**Texte de la page:**
Sensation de liberté absolue. Je sors de l’appartement, vêtue d’une de ces robes si légères qu’on l’oublierait presque, et descends la petite rue qui mène au centre du village. Le chemin est désert, les volets des maisons encore tous clos. Seul s’agite un groupe d’hirondelles, alignées sur quelques fils électriques, dans ce ciel bleu roi, exempt de nuage. Tout est calme. Je savoure ce silence, si précieux tant il est rare. Le soleil est encore un peu doux, juste comme il faut, et sa chaleur se pose sur mon visage comme la caresse d’une main amoureuse sur ma joue. Arrive le couloir de platanes, frais tunnel ombragé par les arbres. Les feuilles mortes, craquantes sous mes pieds, et les autres, bien vertes encore, frémissantes là-haut sur leurs branches, paraissent à mon passage se réveiller d’un très long sommeil.

**Tâches de l'exercice:**
#1 Résumez en deux phrases le texte de la page, s'il vous plaît.
#2 Reprenez le récit de la promenade au village après sa dernière phrase.

**Données de l'exercice:**
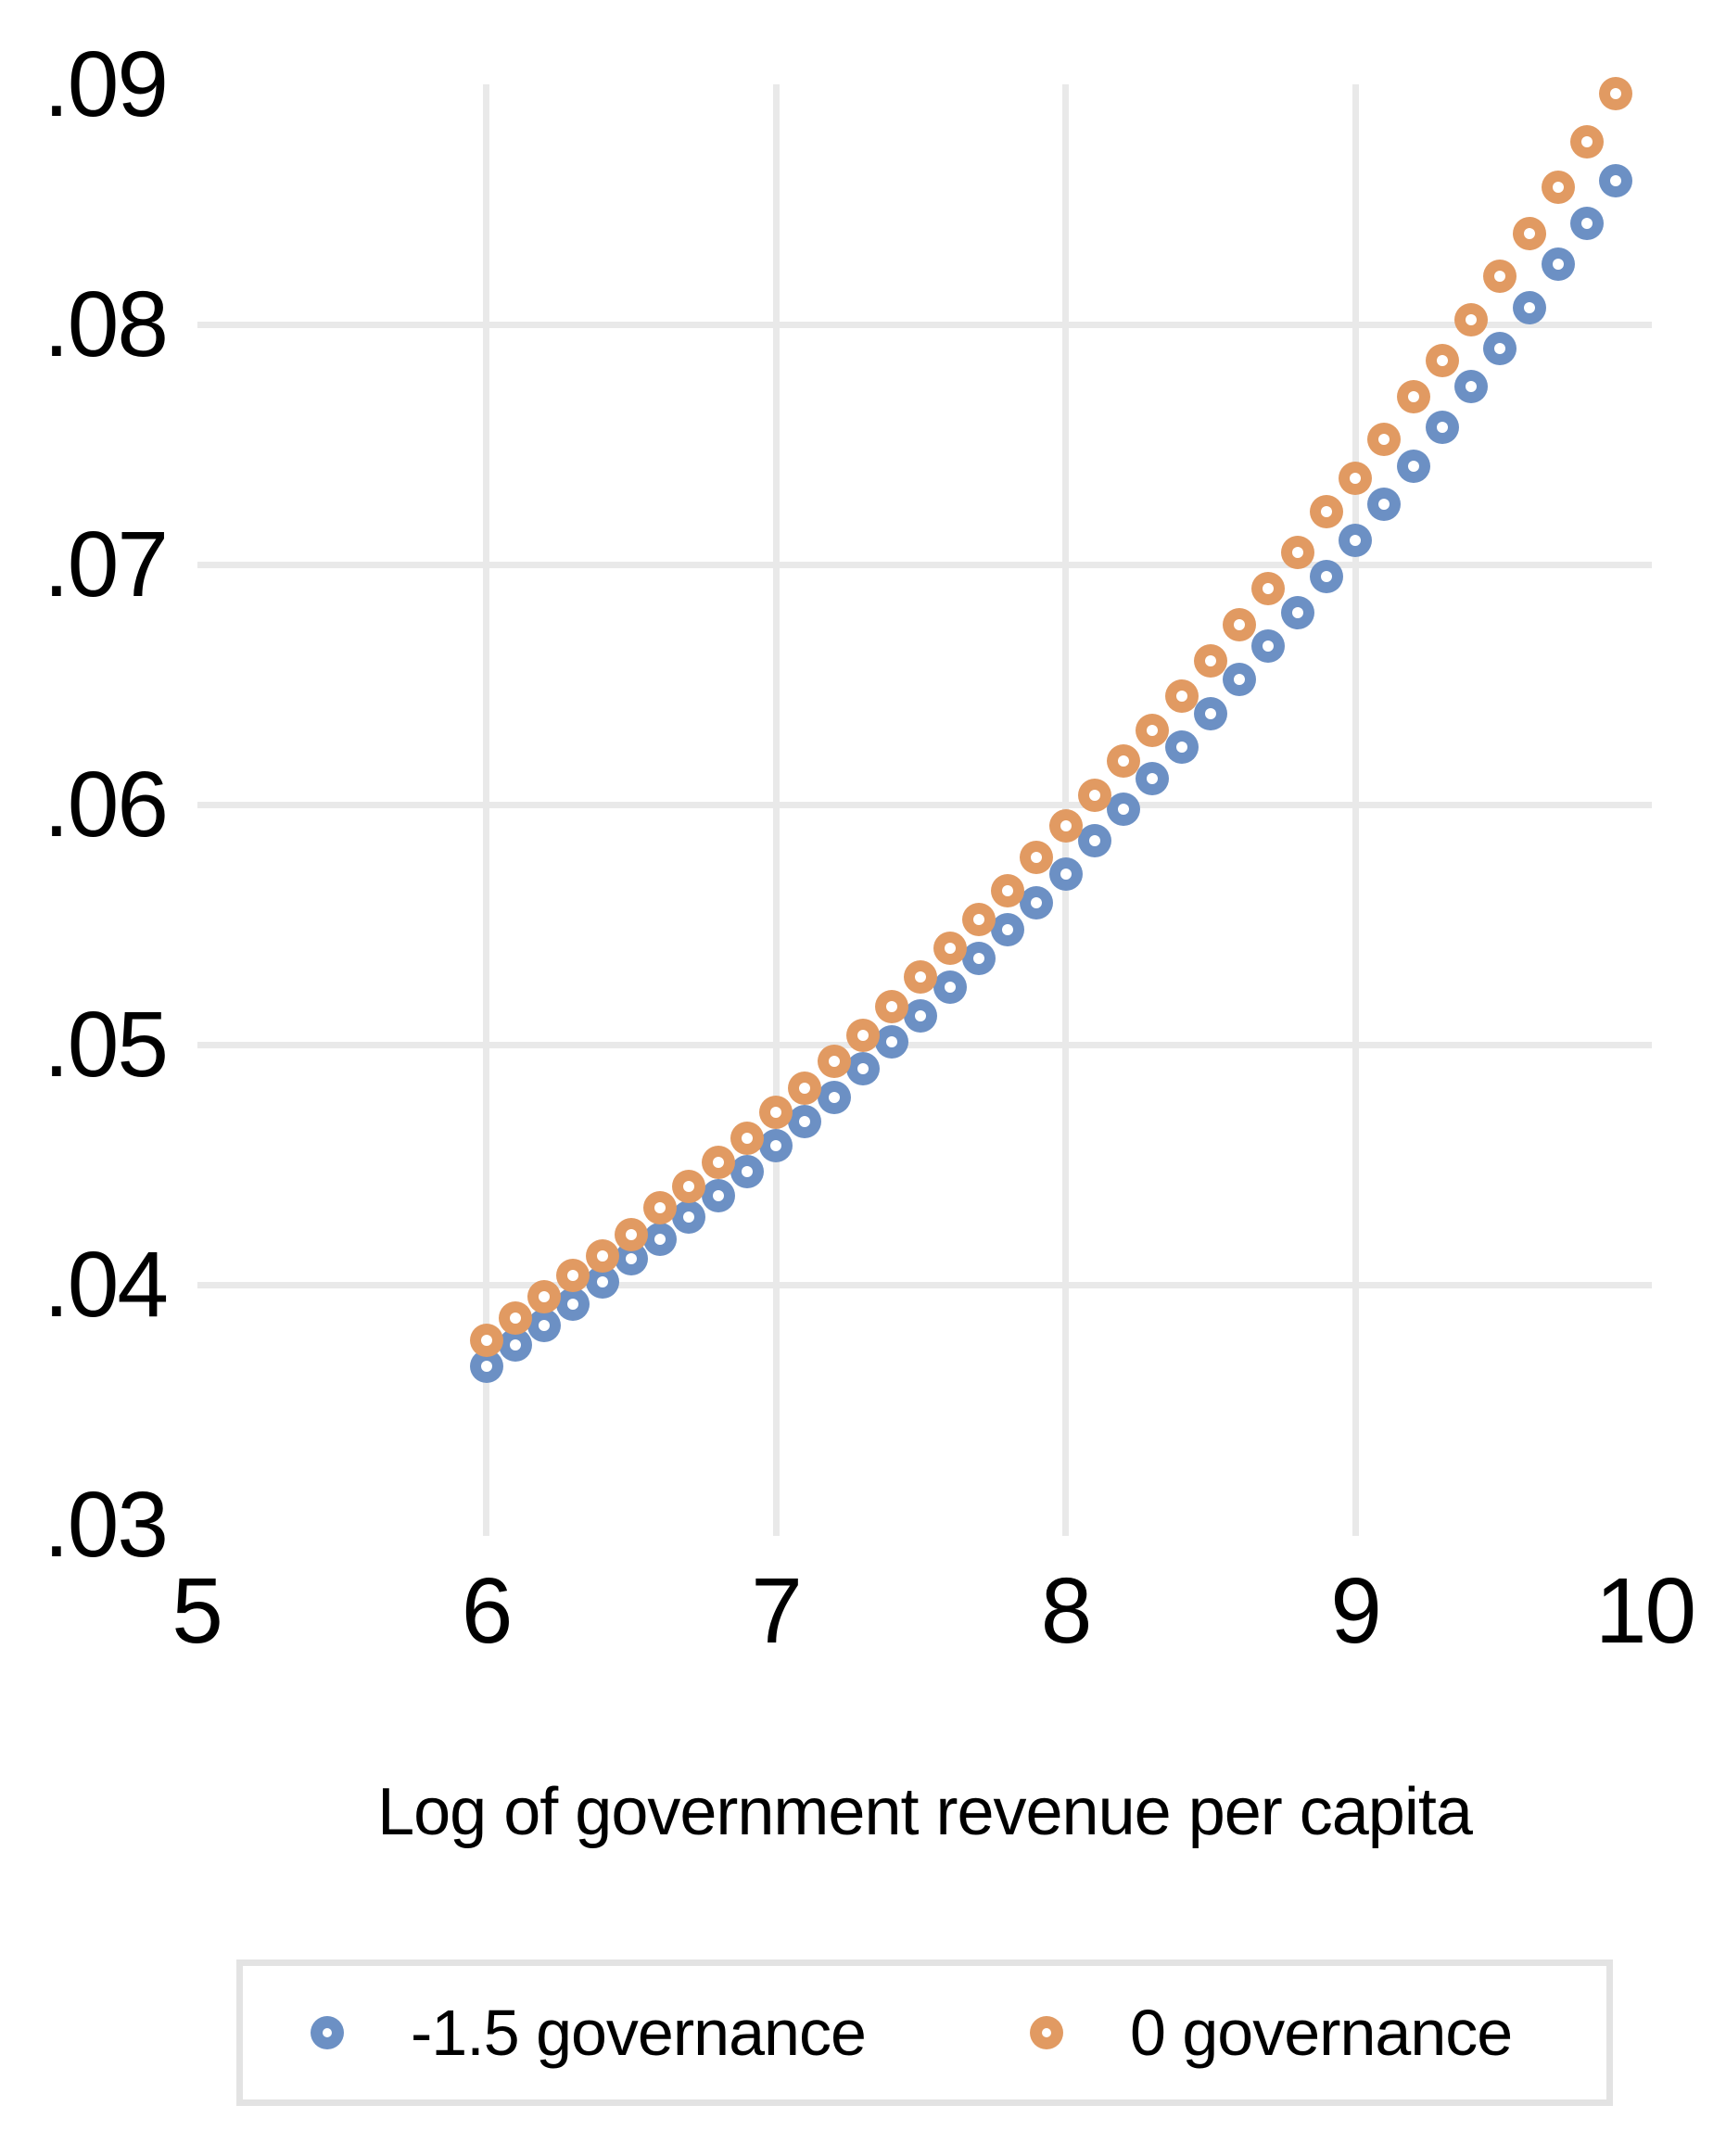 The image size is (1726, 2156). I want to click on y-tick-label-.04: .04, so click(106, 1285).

---

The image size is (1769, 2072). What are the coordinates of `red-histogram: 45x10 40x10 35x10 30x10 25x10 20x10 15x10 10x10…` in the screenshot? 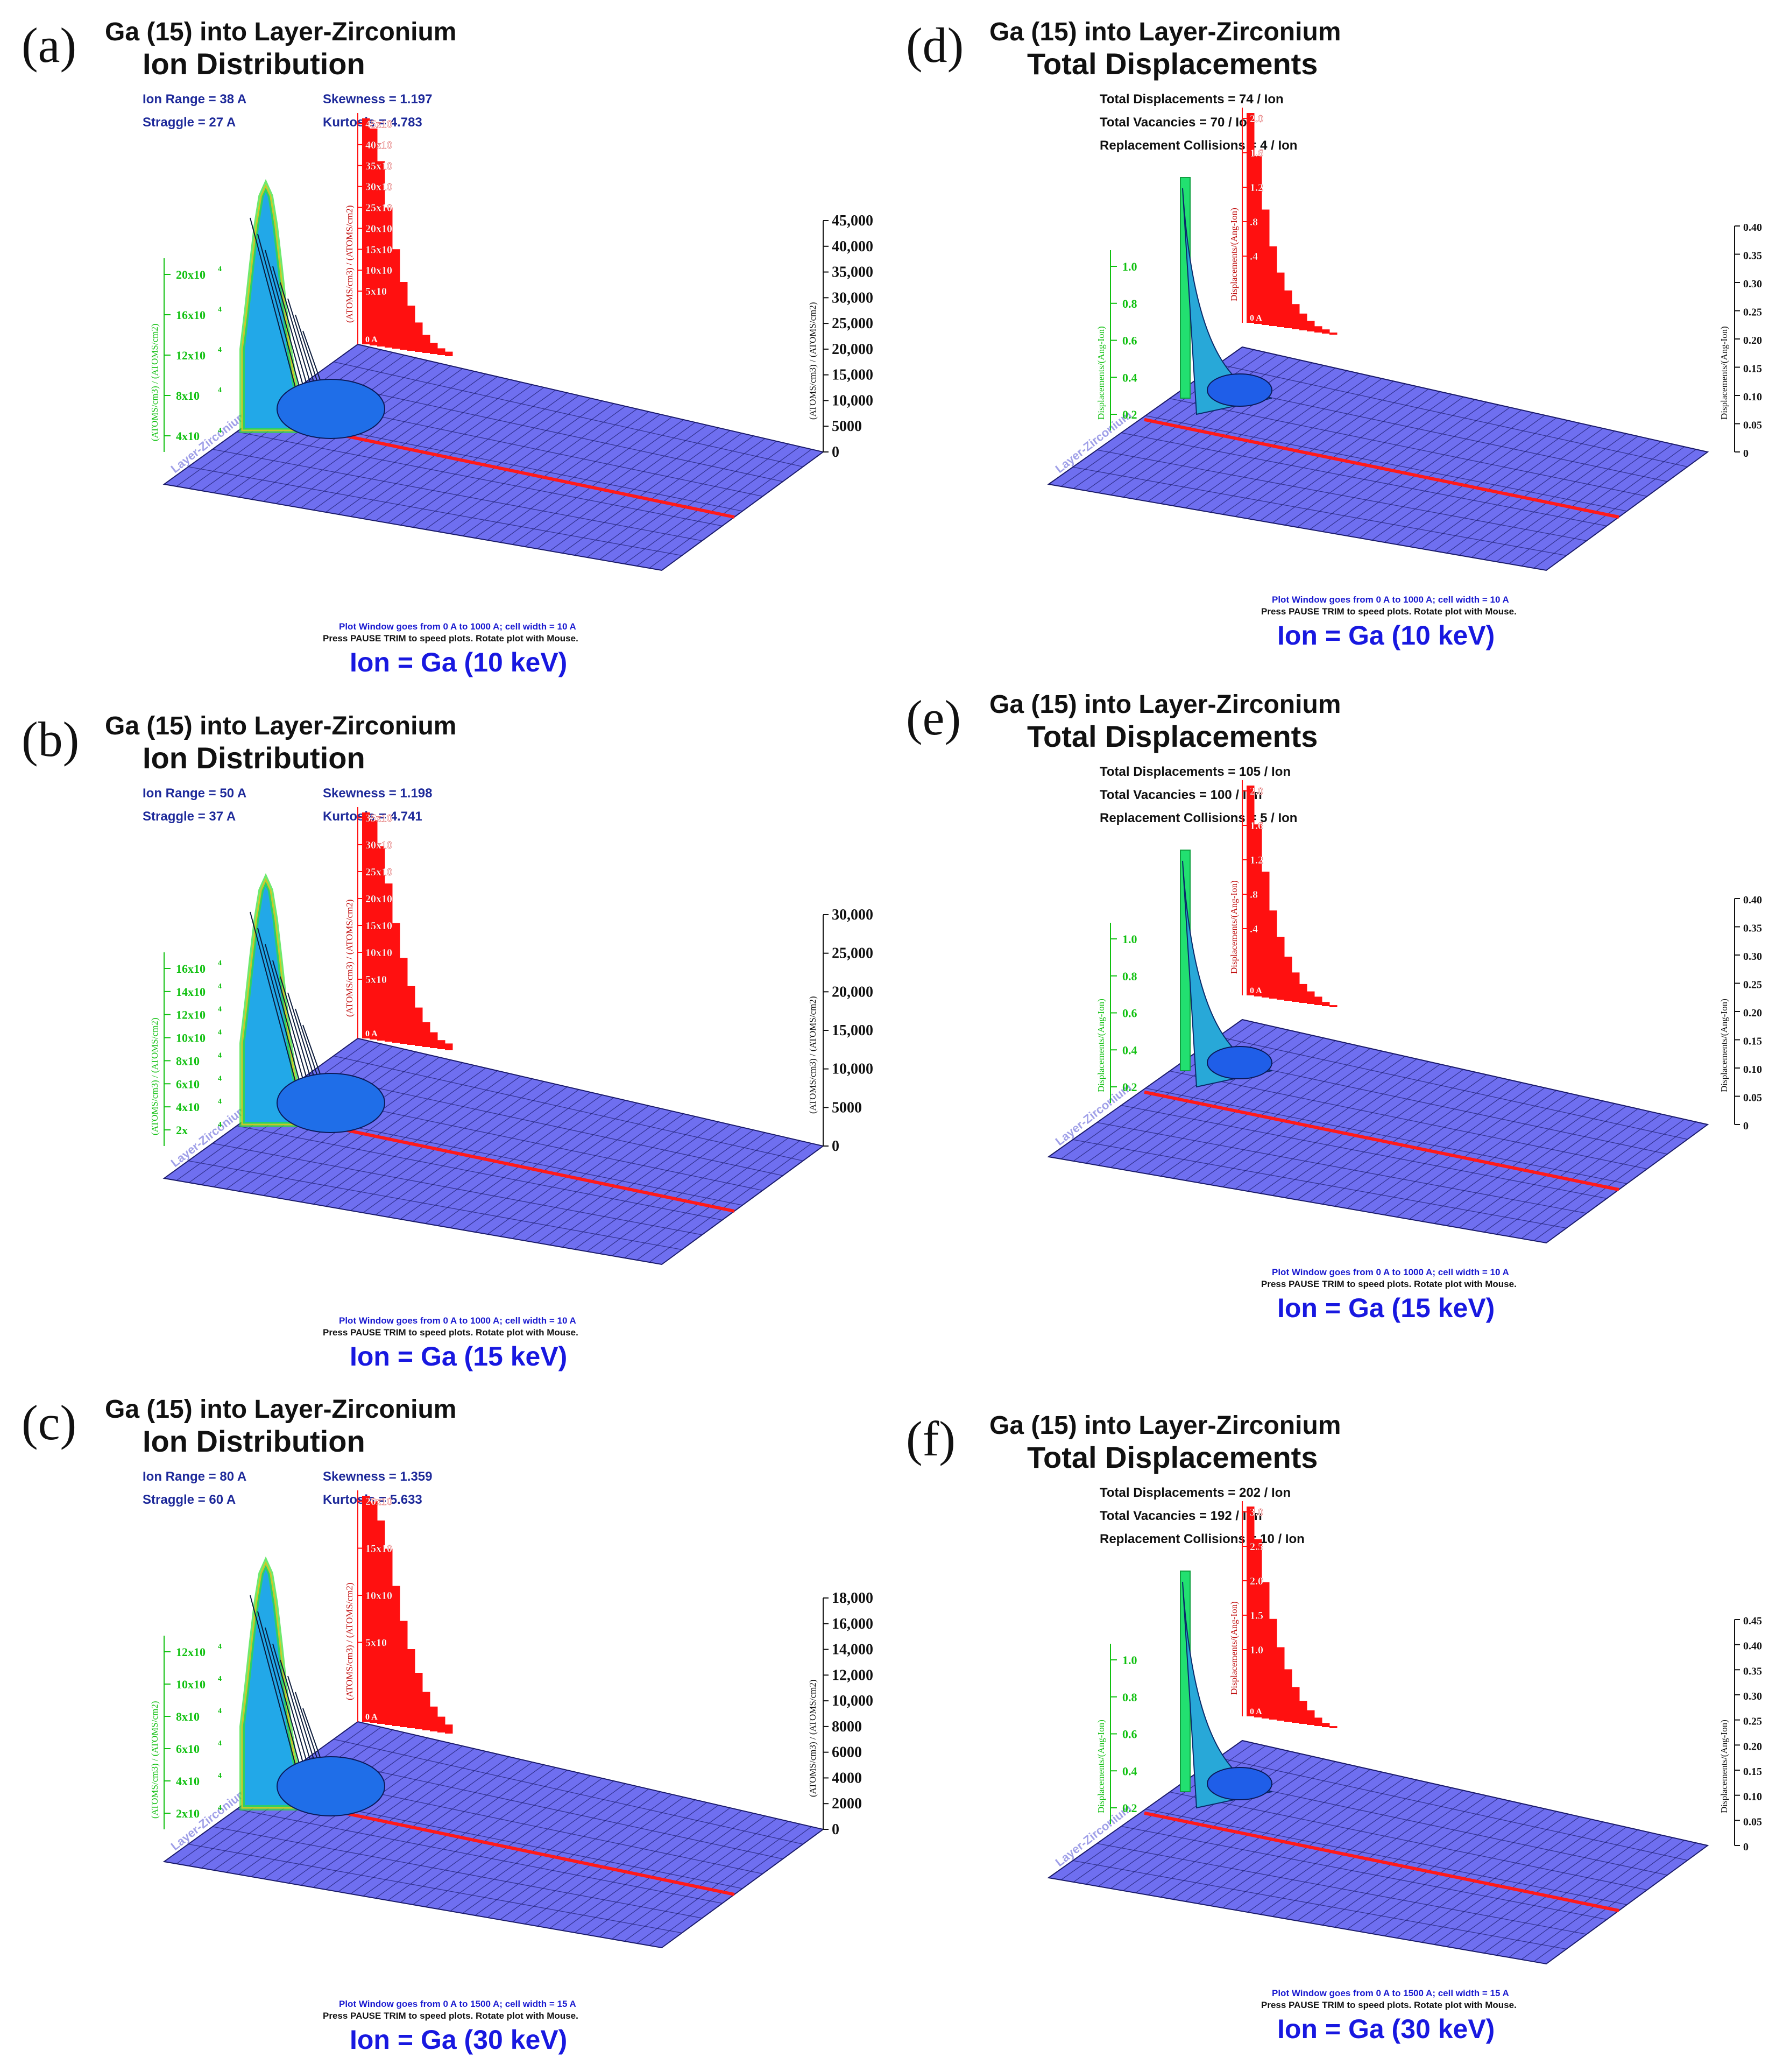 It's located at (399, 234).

**Réponses par tâche:**
#1 Vêtue d'une robe légère, la personne qui raconte quitte l'appartement et descend la rue encore déserte vers le centre du village, sous un ciel bleu roi où seules s'agitent des hirondelles. Elle savoure le silence et la douce chaleur du soleil, puis arrive dans un couloir de platanes ombragé dont les feuilles semblent se réveiller à son passage.

#2
J’atteins enfin la petite place, baignée de lumière. Près de la fontaine, le bar du coin installe ses tables et ses chaises. Dans quelques minutes, la musique sera allumée. Les premiers clients arriveront et les effluves d’ail leur rappellera que la matinée est déjà bien entamée et qu’il serait peut-être temps de songer à manger. Je fuis cette légère agitation qui pourrait m’extraire trop tôt de ma torpeur somnolente et m’engage sur le chemin en contrebas. Combien de fois déjà ai-je marché ici ? N’est-il pas fou de connaître par cœur jusqu’aux ornements des pavés ? En bas de l’escalier légèrement escarpé, j’ôte mes chaussures pour sentir enfin le feu des pierres sous mes pieds. Celui qui surprend, brûle un peu et fait parfois sautiller si tant est que l’on n’y soit pas habitué.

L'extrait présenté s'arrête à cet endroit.